Hybridoma Core

About

The Hybridoma Core provides investigators at Lerner Research Institute with a resource for monoclonal antibody production. The facility also provides consultation services to assist the investigator in all aspects of monoclonal antibody production. The services are performed under strict quality control guidelines appropriate for antibodies that may have commercial potential.

There are two phases of monoclonal antibody production: the development of the hybridoma cell line and production of the monoclonal antibody from the established hybridoma cell line. Currently, the Hybridoma Core offers three methods for monoclonal antibody production from hybridoma cell lines, two in vitro methods (tissue culture and the Integra system) and one in vivo method (ascites production). The Hybridoma Core will only use the in vivo ascites method if the in vitro methods fail. The majority of hybridoma cell lines will grow in vitro; the choice of method depends on the amount, concentration, and purity of antibody required.

Polyclonal antibody production is offered on a limited basis, dependent on available space.


Contacts

Earl  Poptic

Earl Poptic
Manager
Hybridoma Core, Molecular Screening Core
Location:NB1-25
Phone:(216) 445-6635
poptice@ccf.org

Melanie  Hoffner

Melanie Hoffner
Research Technician
Location:NE2-253
Phone:(216) 445-0769
hoffnem@ccf.org

Services

Antigen Conjugations
Peptide conjugation to KLH by a glutaraldehyde protocol.

Cloning
Limiting dilution cloning of five chosen hybridoma cell lines. Collection of media samples for screening by the investigator. Minimal scale up and preparation of frozen stocks (5 vials) of clones are completed by the Core. Includes labor and supplies. This phase lasts 4-8 weeks. Freezing cells from culture expansion associated with mAb production can be frozen down for storage in Liq N2. The freezing media is 90% FBS:10% DMSO and the cells are at a concentration of 2-4 x 106 cells/ml.

ELISA
We can perform antigen-capture or sandwich type ELISAs to measure antibody levels in tissue culture supernatant.

Freezing Cells
The Core will freeze back hybridomas in freezing media from actively growing cells.

→ **Assignment**
For each statement below, say yes or no to whether it agrees with the Hybridoma Core text, and quote the words of the text that decide it. 1. The core turns to the ascites method only when the in vitro methods fail. 2. Polyclonal antibody production is offered without restriction. 3. The cloning service covers ten chosen hybridoma cell lines.

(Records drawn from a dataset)
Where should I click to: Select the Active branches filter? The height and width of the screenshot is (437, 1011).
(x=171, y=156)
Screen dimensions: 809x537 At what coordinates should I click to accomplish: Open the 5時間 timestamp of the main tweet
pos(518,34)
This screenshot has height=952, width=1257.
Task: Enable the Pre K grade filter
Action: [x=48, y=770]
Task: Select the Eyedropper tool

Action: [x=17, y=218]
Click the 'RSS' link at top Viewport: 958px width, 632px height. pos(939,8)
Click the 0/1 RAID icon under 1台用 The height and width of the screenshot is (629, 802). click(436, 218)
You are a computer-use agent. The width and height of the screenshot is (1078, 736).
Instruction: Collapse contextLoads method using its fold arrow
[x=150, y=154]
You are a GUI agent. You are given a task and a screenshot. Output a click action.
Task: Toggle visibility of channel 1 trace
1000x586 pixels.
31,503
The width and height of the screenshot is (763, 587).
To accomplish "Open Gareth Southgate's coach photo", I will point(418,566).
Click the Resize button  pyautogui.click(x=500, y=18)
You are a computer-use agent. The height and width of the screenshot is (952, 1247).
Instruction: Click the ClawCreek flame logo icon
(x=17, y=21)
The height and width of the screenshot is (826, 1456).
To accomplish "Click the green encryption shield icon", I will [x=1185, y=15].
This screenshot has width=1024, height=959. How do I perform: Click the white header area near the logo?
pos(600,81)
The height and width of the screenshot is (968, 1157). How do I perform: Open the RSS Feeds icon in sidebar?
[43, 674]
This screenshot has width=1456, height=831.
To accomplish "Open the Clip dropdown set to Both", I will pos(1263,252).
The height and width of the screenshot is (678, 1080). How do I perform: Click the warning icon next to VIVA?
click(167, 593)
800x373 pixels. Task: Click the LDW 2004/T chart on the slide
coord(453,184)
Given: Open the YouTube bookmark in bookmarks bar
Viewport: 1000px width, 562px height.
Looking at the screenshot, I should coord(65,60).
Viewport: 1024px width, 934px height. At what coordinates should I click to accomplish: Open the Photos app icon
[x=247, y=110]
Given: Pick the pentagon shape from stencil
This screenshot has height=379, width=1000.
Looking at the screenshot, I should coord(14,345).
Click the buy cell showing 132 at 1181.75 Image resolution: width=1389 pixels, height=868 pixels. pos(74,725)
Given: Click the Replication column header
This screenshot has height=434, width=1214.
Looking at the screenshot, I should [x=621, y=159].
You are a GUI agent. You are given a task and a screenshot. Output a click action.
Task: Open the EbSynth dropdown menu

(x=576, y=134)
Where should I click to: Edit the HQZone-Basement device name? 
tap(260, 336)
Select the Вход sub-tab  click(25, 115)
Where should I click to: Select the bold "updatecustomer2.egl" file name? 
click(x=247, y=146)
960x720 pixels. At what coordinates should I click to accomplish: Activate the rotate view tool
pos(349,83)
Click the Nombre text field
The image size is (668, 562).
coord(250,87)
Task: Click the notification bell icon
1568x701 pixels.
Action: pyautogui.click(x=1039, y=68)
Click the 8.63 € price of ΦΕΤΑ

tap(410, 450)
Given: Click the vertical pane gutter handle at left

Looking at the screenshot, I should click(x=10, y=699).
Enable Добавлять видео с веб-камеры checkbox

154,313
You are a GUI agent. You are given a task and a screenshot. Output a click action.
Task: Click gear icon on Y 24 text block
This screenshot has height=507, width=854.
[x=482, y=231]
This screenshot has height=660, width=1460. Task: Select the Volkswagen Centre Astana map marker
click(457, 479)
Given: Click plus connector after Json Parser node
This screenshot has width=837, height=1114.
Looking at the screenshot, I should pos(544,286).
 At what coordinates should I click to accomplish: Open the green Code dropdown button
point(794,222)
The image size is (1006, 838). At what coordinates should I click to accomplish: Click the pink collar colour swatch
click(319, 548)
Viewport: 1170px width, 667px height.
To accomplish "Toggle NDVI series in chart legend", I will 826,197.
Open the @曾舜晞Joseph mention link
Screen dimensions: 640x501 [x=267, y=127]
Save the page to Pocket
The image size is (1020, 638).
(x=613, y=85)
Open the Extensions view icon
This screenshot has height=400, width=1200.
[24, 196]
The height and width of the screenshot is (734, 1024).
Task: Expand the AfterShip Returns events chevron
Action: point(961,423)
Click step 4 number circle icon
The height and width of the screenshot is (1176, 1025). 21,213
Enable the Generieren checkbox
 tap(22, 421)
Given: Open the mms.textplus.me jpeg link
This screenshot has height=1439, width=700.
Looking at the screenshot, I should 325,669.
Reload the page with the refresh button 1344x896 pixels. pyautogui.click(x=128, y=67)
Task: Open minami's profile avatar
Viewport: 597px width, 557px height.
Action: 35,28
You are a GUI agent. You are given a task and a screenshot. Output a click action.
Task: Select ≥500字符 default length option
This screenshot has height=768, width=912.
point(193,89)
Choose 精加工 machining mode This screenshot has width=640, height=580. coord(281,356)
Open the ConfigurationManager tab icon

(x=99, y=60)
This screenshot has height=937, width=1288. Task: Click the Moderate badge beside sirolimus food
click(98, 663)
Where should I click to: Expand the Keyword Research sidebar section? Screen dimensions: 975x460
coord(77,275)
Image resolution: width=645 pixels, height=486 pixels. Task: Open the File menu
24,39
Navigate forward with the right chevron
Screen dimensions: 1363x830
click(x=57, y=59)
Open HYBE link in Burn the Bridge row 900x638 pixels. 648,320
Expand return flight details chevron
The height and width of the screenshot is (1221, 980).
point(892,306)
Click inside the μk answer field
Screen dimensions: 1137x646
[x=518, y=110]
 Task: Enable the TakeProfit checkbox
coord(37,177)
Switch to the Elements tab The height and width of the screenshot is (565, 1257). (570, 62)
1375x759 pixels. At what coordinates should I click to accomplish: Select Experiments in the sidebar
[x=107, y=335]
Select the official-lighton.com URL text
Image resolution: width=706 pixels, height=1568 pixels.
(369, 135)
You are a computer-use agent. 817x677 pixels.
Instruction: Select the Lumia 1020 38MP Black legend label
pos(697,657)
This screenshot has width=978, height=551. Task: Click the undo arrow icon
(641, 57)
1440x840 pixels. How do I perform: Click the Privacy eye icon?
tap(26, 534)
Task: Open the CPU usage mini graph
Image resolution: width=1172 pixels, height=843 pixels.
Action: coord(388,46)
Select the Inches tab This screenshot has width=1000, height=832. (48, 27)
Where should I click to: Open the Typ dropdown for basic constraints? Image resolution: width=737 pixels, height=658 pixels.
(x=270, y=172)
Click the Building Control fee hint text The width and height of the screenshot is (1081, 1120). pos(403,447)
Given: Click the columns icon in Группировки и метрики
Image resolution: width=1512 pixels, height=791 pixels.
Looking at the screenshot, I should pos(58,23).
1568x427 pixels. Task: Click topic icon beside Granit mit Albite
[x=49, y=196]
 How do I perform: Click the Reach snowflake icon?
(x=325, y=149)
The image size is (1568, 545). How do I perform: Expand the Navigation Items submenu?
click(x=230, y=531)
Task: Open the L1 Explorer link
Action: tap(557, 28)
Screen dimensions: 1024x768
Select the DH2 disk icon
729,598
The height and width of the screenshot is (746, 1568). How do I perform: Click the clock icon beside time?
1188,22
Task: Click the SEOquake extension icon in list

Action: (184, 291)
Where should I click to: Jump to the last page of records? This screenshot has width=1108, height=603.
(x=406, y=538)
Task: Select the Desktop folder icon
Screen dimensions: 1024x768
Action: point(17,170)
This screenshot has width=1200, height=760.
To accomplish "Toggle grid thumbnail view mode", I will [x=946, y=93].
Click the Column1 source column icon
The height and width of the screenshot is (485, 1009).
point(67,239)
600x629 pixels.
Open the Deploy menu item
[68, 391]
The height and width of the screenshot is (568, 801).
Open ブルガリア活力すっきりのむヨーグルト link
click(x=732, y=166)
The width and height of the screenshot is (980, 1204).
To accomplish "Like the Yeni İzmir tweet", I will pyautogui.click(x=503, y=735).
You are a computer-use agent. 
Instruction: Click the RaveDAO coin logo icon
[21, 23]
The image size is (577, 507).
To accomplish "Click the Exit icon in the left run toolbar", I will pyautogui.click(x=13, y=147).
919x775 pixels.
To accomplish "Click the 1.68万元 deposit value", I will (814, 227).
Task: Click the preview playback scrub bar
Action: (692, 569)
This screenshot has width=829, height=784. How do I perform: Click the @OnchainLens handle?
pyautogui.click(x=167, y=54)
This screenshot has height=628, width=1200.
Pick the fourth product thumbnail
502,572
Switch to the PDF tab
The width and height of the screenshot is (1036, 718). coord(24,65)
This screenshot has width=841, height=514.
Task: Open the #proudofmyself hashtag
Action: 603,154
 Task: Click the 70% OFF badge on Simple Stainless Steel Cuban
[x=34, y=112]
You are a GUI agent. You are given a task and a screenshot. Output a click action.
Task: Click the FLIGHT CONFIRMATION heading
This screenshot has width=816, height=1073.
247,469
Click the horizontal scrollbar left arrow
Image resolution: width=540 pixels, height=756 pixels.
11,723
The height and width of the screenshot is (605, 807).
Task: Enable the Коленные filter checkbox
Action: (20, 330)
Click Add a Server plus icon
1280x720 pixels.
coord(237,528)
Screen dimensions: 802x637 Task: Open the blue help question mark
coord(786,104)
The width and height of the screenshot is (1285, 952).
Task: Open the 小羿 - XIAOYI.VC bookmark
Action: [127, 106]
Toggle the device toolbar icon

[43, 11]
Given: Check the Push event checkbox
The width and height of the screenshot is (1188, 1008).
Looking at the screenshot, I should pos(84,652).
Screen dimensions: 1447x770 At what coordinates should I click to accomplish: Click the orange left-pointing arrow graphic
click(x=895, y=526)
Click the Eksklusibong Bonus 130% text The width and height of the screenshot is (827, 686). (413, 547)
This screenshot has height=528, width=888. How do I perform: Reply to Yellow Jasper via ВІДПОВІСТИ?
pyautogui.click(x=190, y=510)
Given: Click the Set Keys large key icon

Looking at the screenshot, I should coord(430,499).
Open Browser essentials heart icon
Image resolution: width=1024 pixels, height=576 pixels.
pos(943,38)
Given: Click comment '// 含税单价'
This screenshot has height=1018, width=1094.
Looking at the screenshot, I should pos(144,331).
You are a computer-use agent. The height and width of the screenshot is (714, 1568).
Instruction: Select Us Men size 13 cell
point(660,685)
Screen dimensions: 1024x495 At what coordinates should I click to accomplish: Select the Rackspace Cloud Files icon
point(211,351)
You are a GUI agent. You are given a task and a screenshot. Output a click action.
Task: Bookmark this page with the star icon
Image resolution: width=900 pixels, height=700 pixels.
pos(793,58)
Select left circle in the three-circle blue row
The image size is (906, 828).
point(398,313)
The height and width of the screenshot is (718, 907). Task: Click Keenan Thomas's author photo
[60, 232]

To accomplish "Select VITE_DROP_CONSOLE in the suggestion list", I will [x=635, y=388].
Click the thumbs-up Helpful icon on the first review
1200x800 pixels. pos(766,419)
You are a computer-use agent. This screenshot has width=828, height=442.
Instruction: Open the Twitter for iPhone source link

→ **Written response**
1. Yes: "The Hybridoma Core will only use the in vivo ascites method if the in vitro methods fail."
2. No: "Polyclonal antibody production is offered on a limited basis, dependent on available space."
3. No: "Limiting dilution cloning of five chosen hybridoma cell lines."